## Exercise inputs

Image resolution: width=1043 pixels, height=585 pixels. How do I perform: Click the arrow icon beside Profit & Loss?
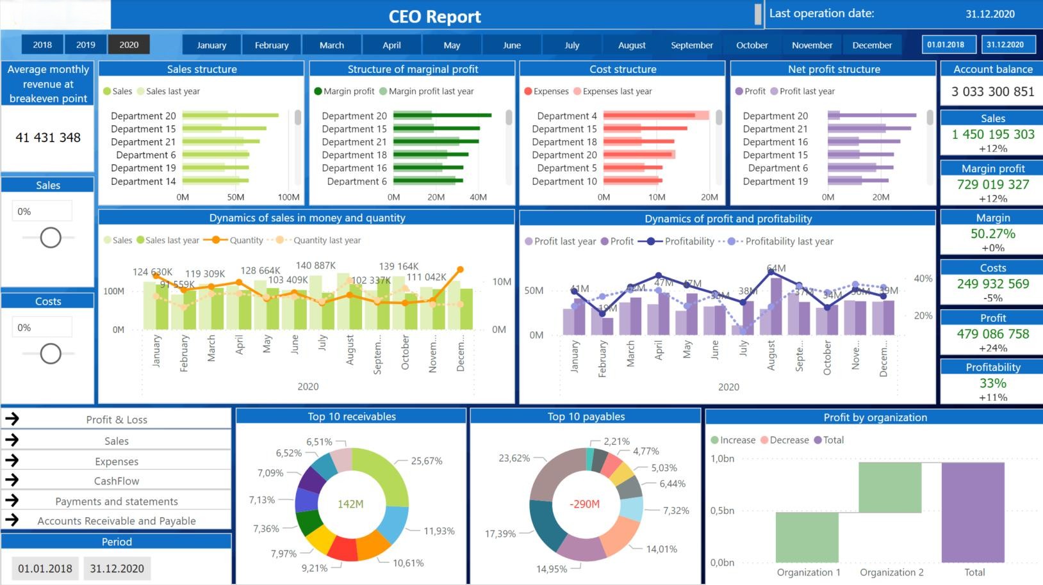(x=12, y=419)
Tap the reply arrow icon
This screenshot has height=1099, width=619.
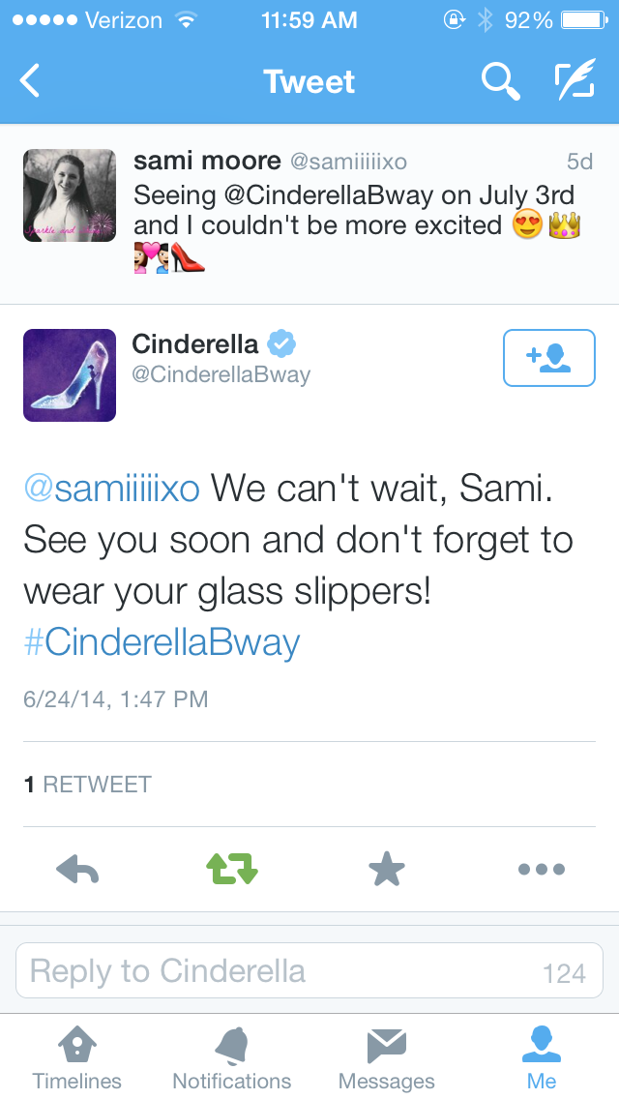pos(77,870)
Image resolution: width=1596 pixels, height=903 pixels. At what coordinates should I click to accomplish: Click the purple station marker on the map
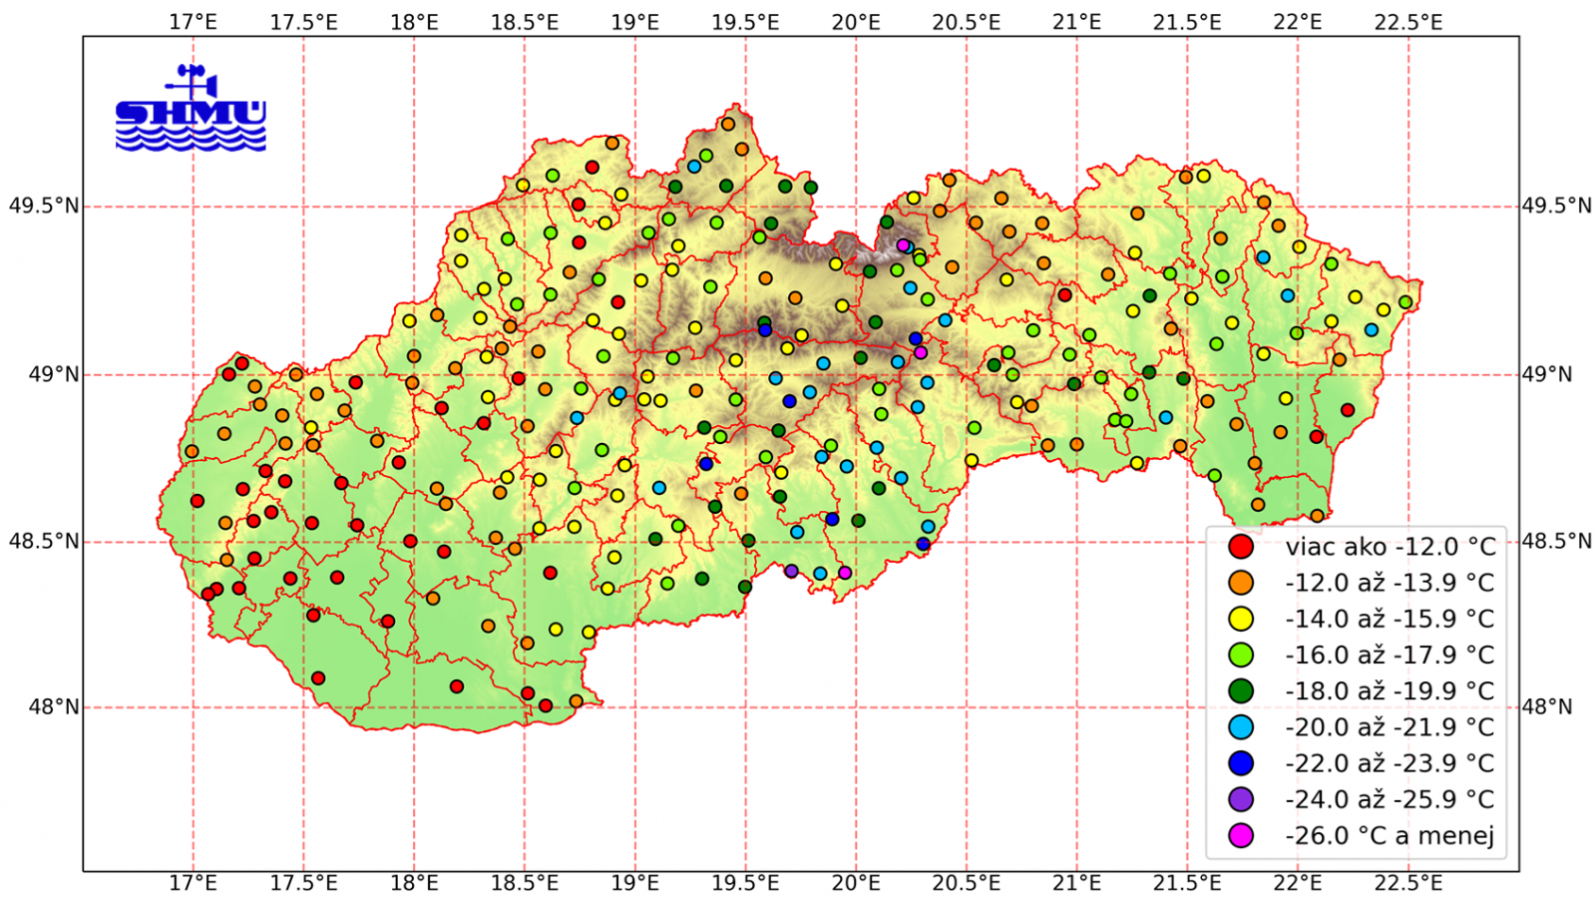click(x=791, y=572)
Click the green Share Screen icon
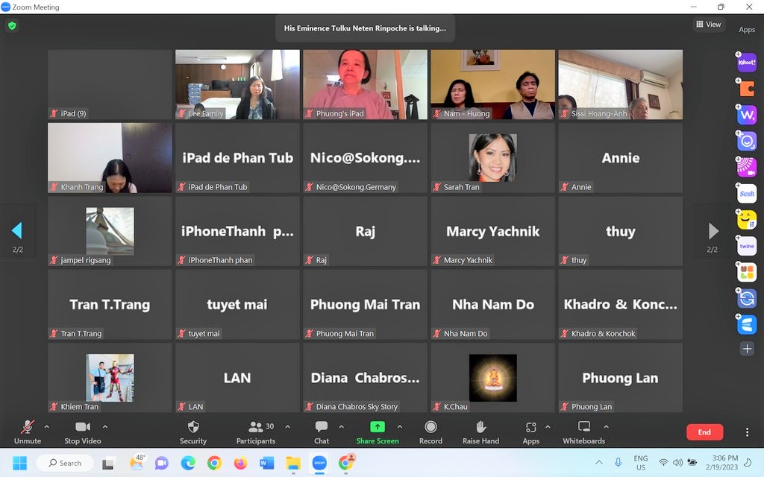 click(x=378, y=427)
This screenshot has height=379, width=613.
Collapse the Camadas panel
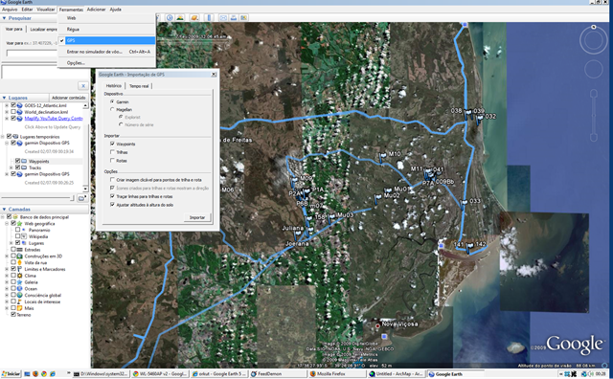[4, 210]
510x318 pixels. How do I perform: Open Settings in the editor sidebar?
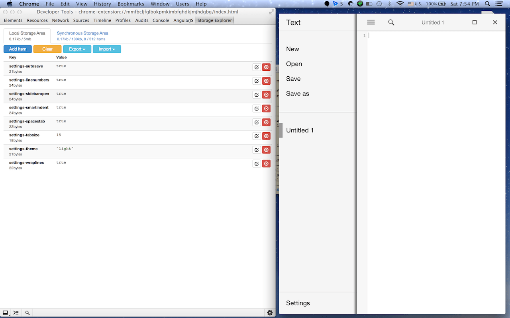(298, 302)
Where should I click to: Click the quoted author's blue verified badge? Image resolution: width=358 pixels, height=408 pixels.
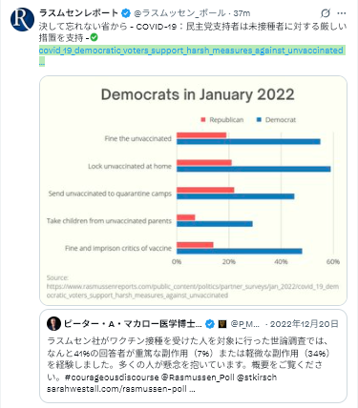[210, 324]
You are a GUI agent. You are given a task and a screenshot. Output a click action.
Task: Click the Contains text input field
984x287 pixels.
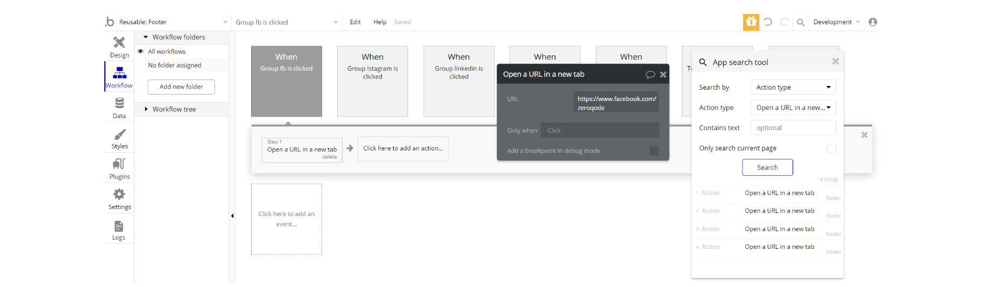pyautogui.click(x=793, y=128)
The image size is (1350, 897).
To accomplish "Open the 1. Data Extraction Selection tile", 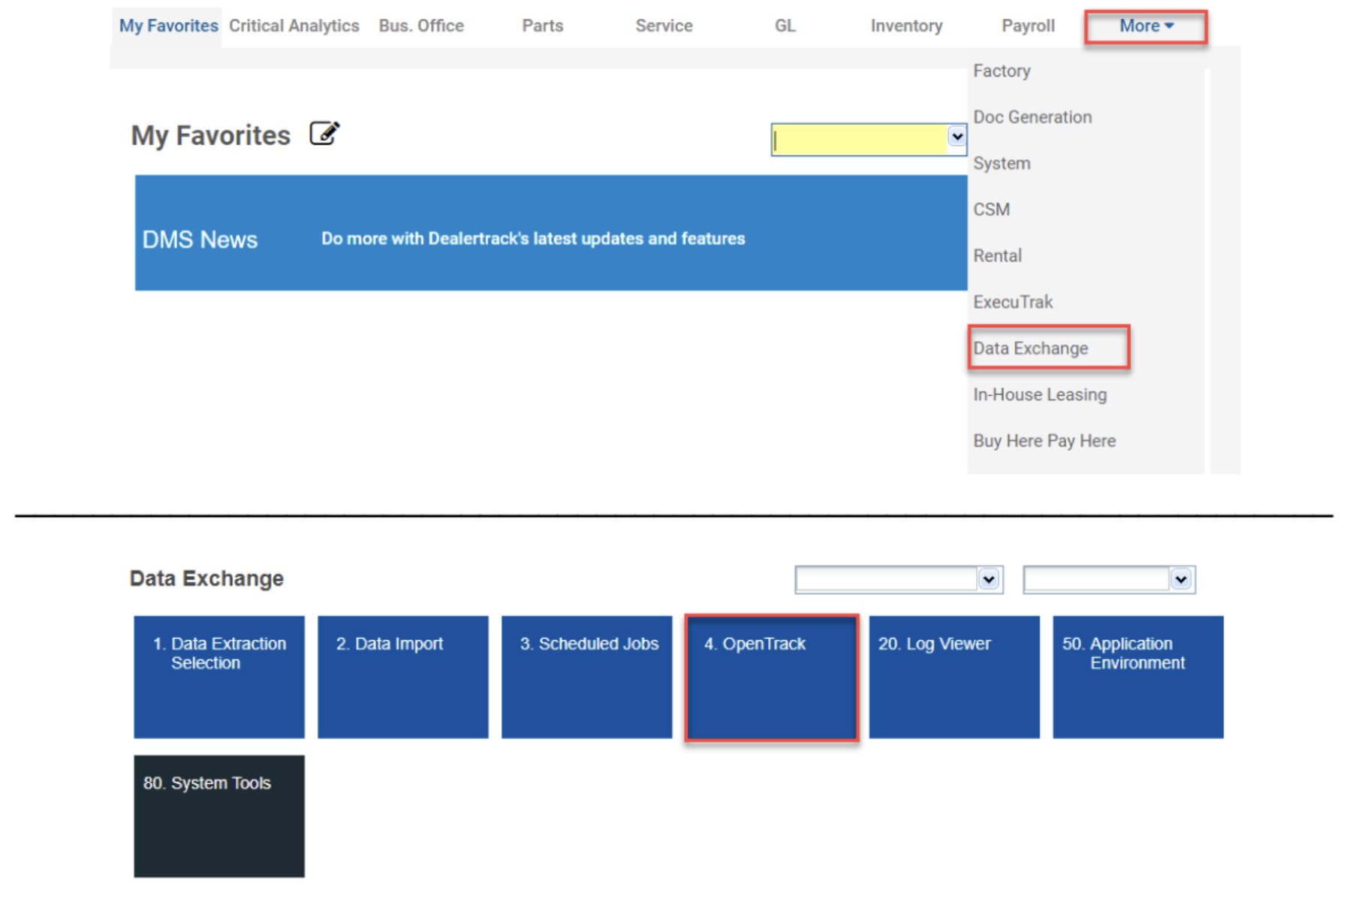I will click(219, 677).
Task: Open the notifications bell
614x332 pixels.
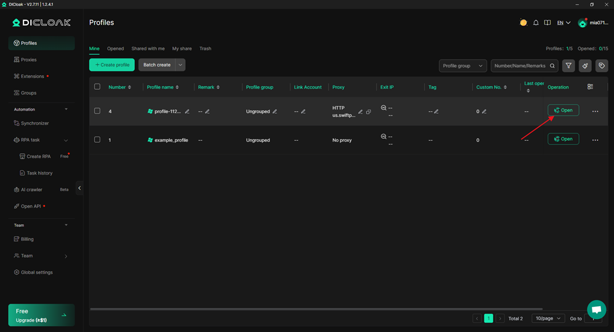Action: [535, 23]
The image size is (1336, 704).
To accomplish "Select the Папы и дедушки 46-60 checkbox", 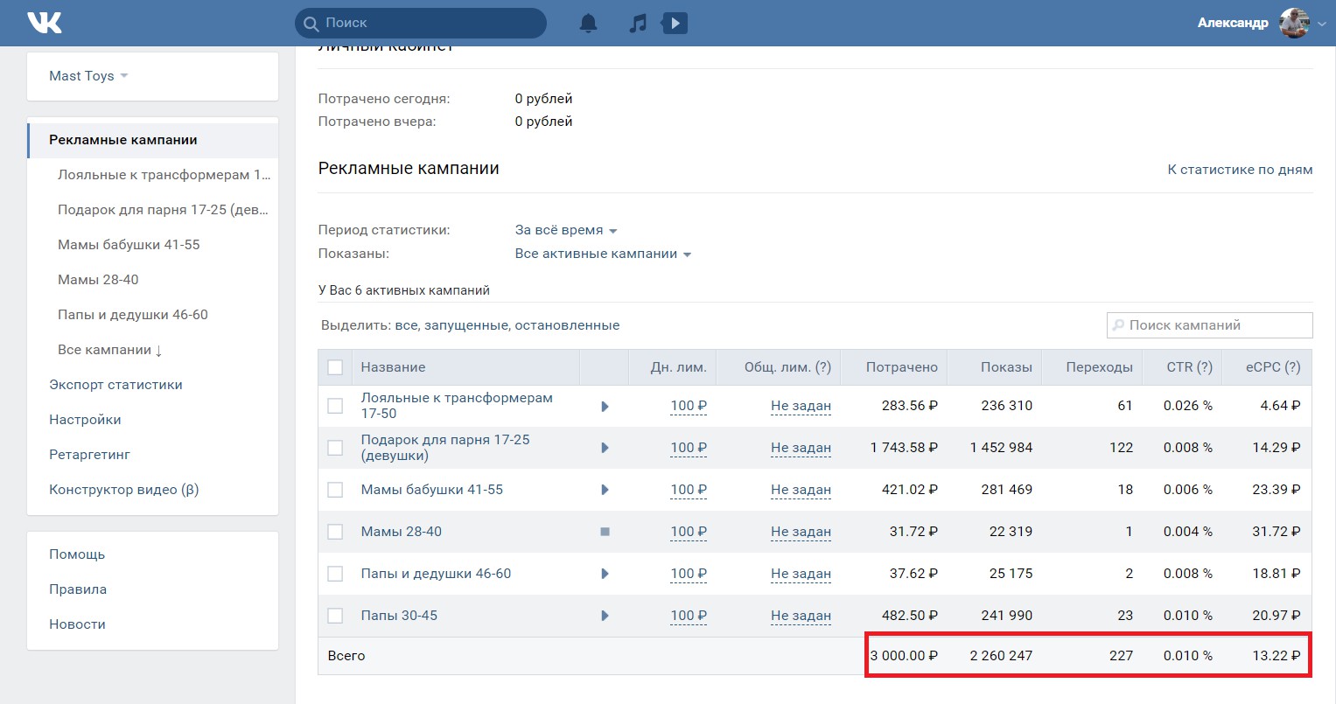I will pos(335,574).
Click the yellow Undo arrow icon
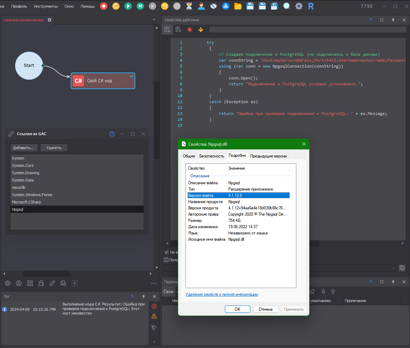The image size is (410, 348). click(x=165, y=6)
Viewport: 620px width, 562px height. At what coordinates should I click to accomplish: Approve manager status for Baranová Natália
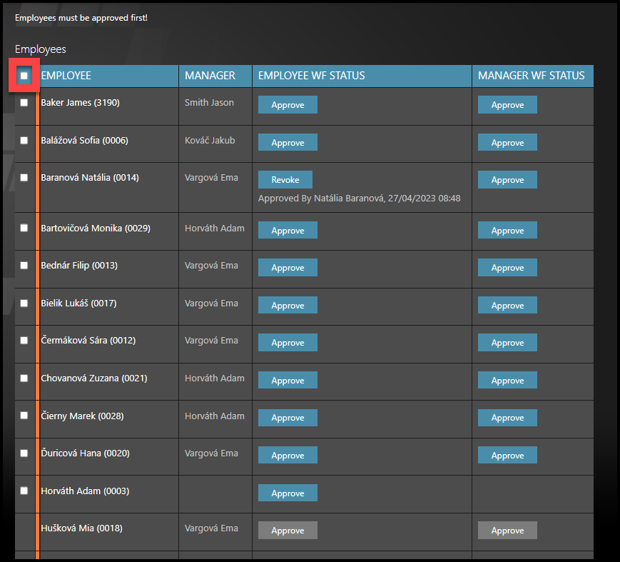pos(507,180)
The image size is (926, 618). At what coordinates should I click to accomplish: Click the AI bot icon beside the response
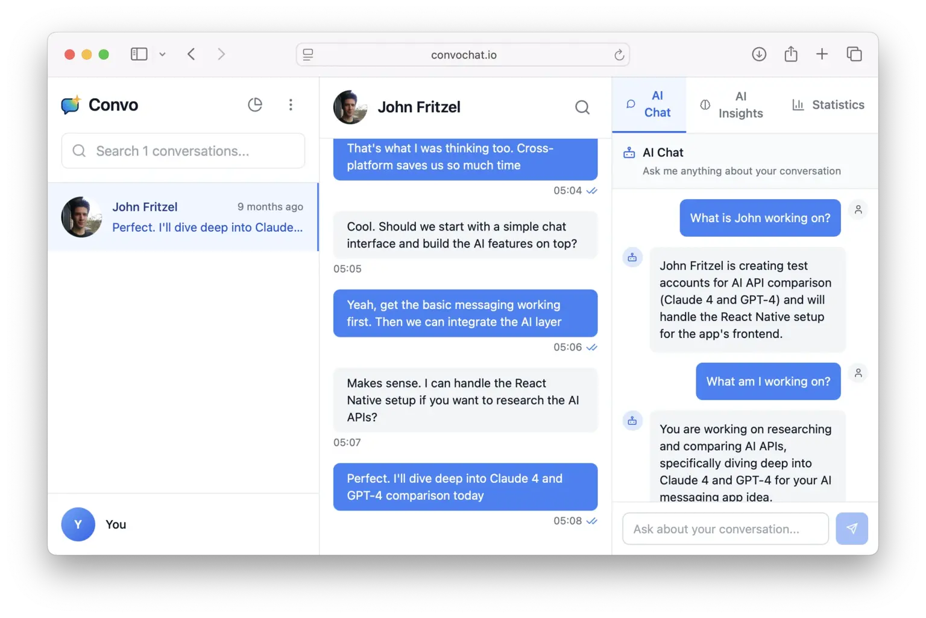pyautogui.click(x=632, y=256)
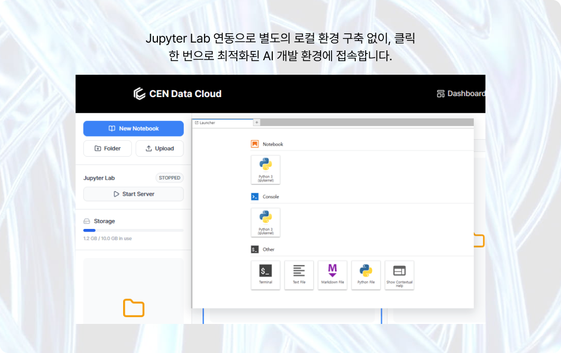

## Brief
Having located the line with "Viewport: 620px width, 562px", transcribe exactly and only the lines from it to the final line of the material, skipping the pictures.

## Result for this exercise
Viewport: 620px width, 562px height. At what coordinates should I click to accomplish: Approve manager status for Baranová Natália
pos(507,180)
The image size is (926, 618). At what coordinates should I click to accomplish: Click the AI bot icon beside the response
pyautogui.click(x=632, y=256)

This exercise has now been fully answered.